Re-generating terrain

Tag: Full Games,MMORPG Tycoontrevor @ 3:37 pm

Because I know you’re all curious, here’s what happens if you build a couple hills, place buildings on them, connect them with roads, and then fly far enough away that the terrain gets regenerated upon your return.

Floating buildings and roads!

Am currently working to fix this, and get the modified terrain back when it’s re-generated.  :)


Jan 06 2010

Today

Tag: Full Games,MMORPG Tycoontrevor @ 11:02 pm

Small bugfixes today, mostly.  Biggest one was finally fixing a bug which was resulting in monsters, devs, and characters seemingly randomly not being drawn, depending on which direction the camera was facing.

Turns out that I’d inserted them into the octree incorrectly, and it was treating all of them as though they were sitting at the center of the world.  If you happened to be looking roughly in that direction, then the game would draw them, regardless of where in the world they actually were.  If you were looking away from the middle of the world, it wouldn’t draw them no matter where they actually were.  This was often leading to situations where these objects would seemingly randomly pop in and out of existence, as you slowly turned the camera.

(quick tech explanation:  An “octree” is a method of dividing up space, commonly used in some types of 3D video games.  The basic idea is to think of your 3D world as a big cube, with stuff inside it.  Now, mentally divide up your cube into eight smaller cubes; one in each corner of that larger cube, and all touching at the very middle.  Now mentally divide up each of those cubes into eight more cubes.  Repeat until you’re dizzy.
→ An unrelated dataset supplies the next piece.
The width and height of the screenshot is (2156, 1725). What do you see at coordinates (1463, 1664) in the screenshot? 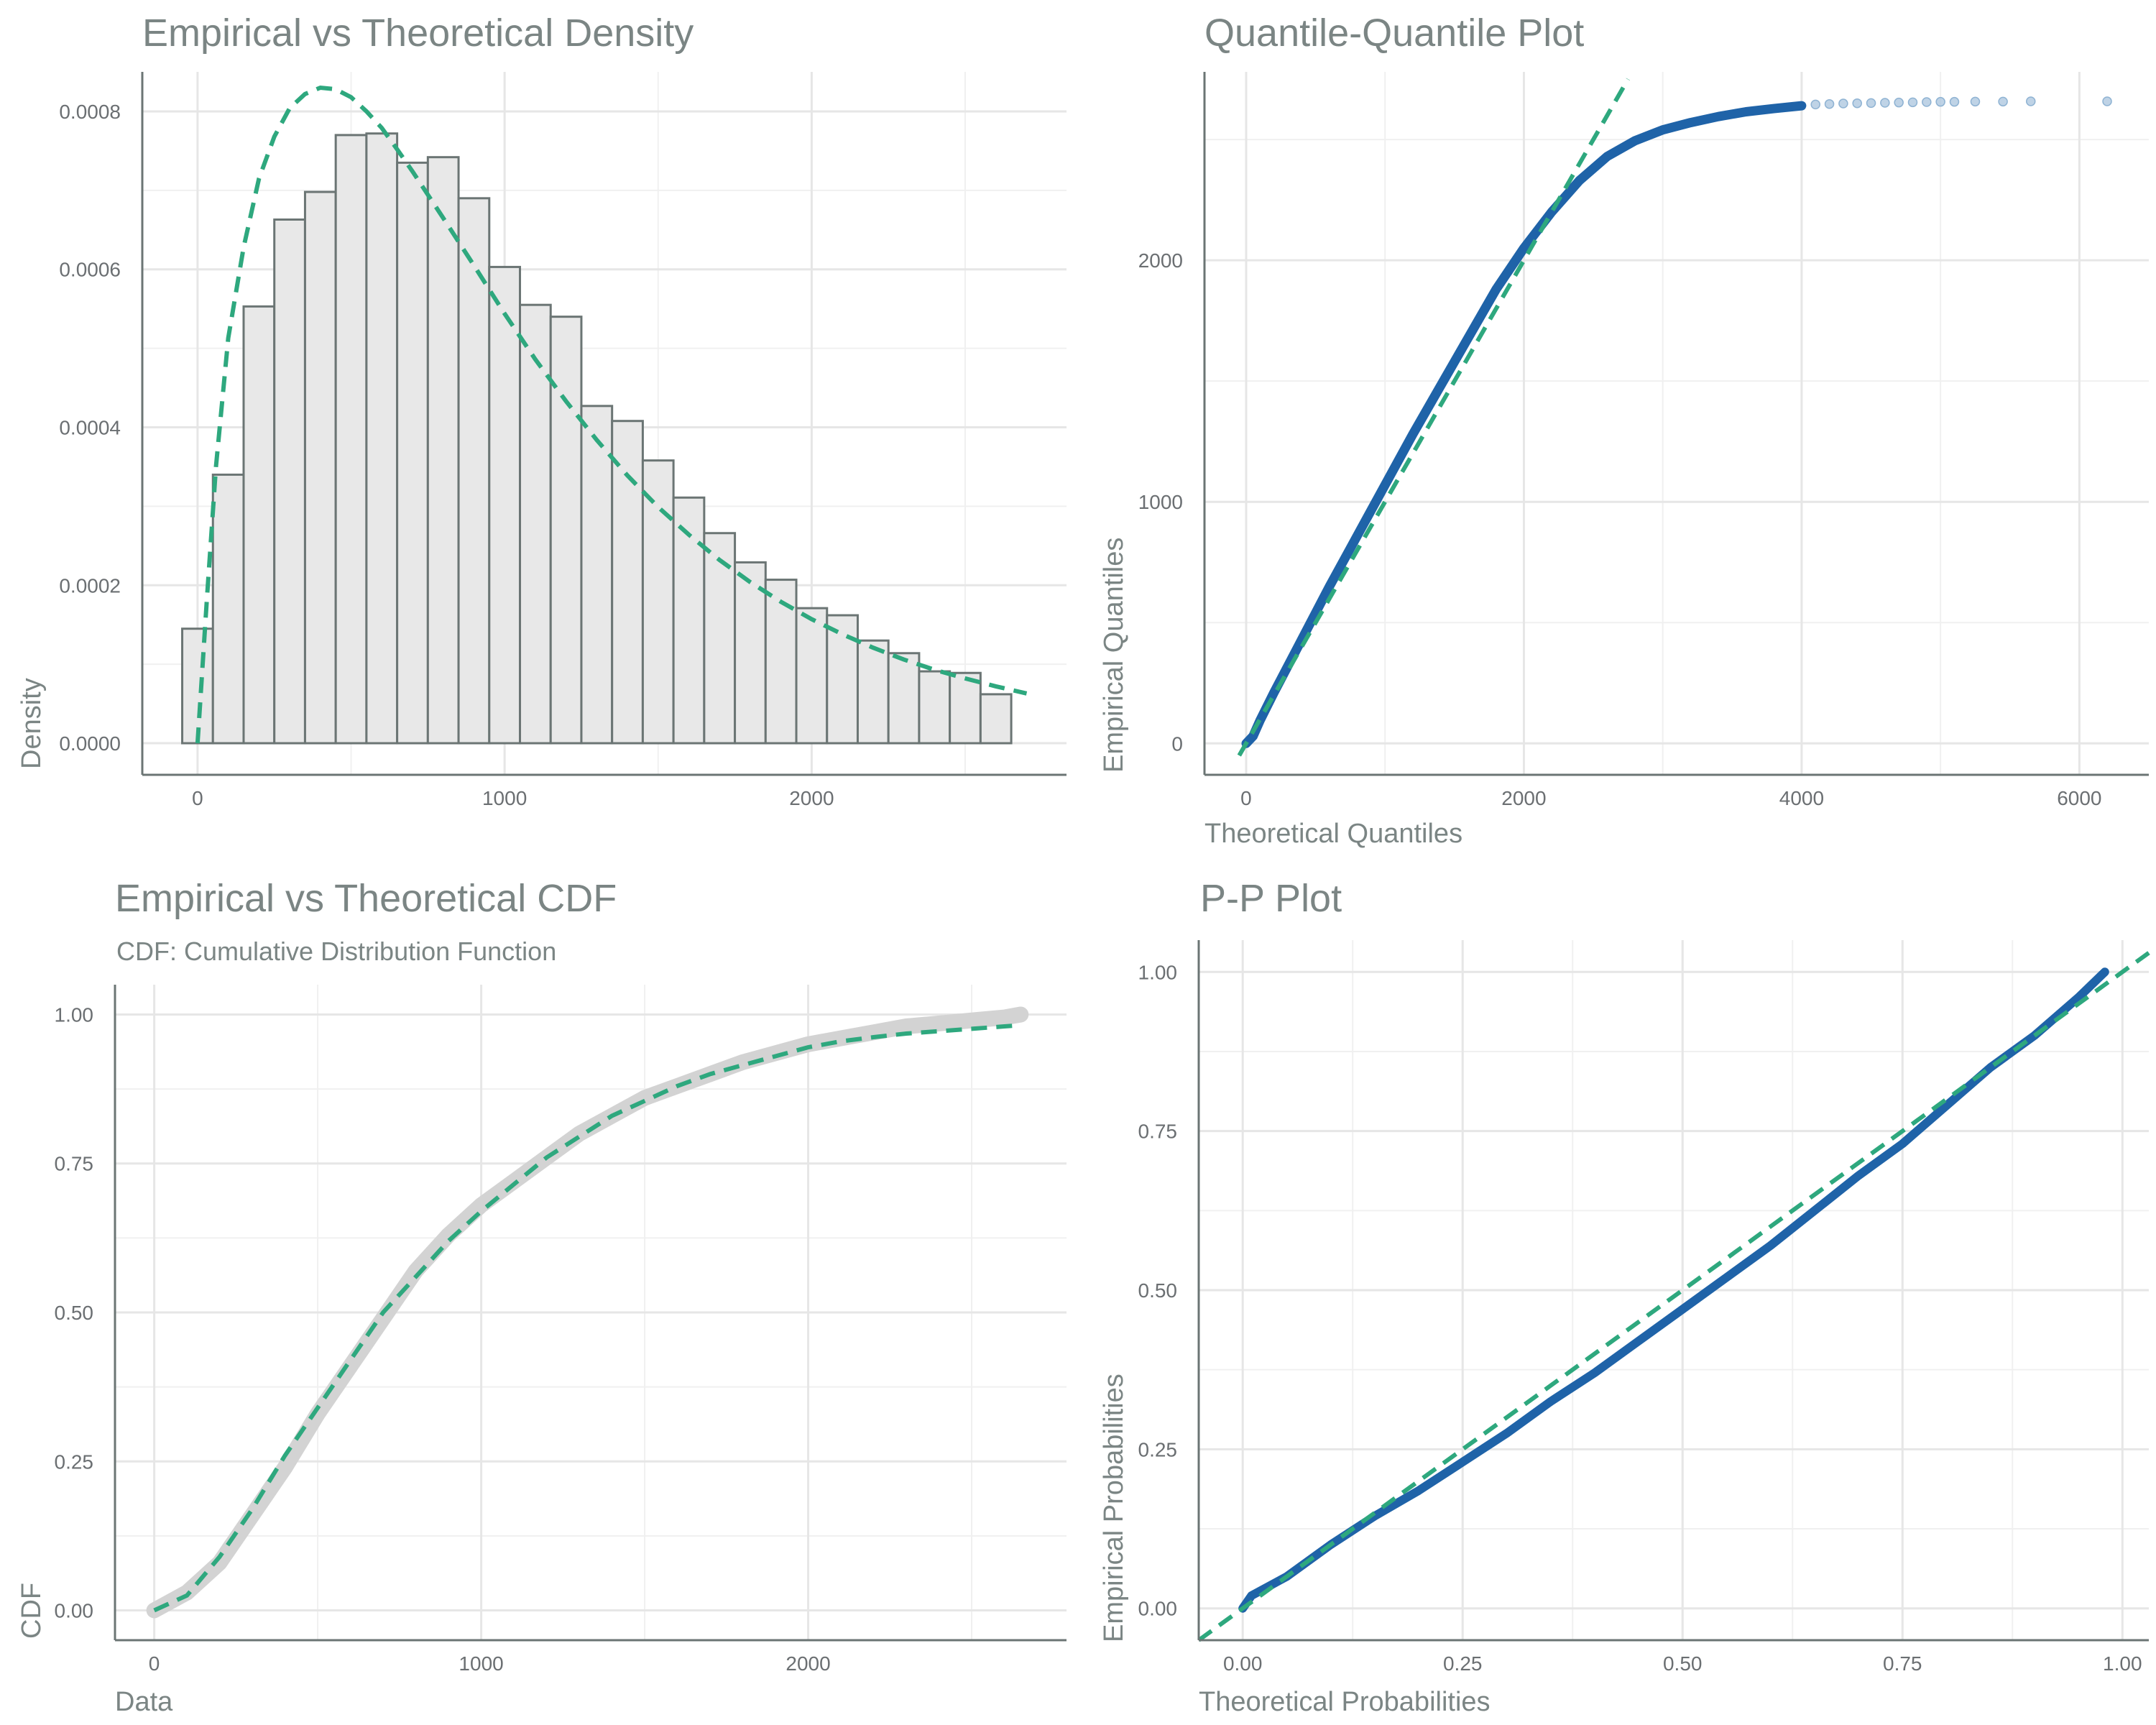
I see `pp-x-tick-label: 0.25` at bounding box center [1463, 1664].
When you move an object around in the world, you check those cubes to find the smallest one which completely surrounds the object, and store the object inside that cube.  The benefit of doing this is that if you have (for example) 10,000 objects moving around in your world, each stored inside the smallest cube which surrounds it, you don’t actually need to draw all 10,000 objects (very expensive for the graphics card!), and you don’t have to check whether  each of the 10,000 objects can be seen by the camera and thus needs to be drawn (very expensive for the CPU!);  instead, you can just check whether the camera could see the individual cubes.  If a cube is within the camera’s field of view, then you draw all of the objects inside it.  If a cube is outside the camera’s field of view, then you know that all the objects (and other cubes!) inside that cube are also outside the camera’s field of view, and so don’t need to be drawn.

2D games will sometimes use a “quadtree” approach, which is very much like this, except using squares which are each made up of four smaller squares, instead of cubes which are each made up of eight smaller cubes.)